> WORK REQUIRED
Output every line of the entries from the line containing "Click the truncated Mod... column header" through the last, exactly, with no other content.

> RECORDS SHOWN
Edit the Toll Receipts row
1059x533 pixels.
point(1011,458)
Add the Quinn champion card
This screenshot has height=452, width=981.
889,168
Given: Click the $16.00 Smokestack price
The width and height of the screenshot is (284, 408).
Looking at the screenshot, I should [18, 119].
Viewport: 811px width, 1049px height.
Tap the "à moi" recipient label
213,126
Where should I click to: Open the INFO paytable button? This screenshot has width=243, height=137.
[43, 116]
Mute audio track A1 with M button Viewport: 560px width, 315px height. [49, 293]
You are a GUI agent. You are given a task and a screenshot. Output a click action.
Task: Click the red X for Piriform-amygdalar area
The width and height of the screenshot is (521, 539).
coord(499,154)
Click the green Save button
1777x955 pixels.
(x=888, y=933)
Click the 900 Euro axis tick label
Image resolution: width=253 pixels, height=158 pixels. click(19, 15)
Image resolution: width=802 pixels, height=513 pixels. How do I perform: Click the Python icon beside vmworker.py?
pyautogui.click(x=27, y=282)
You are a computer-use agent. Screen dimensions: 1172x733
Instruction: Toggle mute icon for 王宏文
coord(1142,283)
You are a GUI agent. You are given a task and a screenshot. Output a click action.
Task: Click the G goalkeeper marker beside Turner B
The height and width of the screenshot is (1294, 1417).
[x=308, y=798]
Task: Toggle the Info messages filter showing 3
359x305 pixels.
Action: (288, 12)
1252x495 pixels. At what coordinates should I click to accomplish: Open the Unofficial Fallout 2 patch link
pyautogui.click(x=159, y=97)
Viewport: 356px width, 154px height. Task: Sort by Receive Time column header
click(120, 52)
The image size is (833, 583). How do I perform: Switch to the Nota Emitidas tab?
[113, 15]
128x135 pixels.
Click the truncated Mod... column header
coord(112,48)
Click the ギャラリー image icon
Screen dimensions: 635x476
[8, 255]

> RESPONSE
Click the truncated Mod... column header
coord(112,48)
Click the ギャラリー image icon
Screen dimensions: 635x476
[8, 255]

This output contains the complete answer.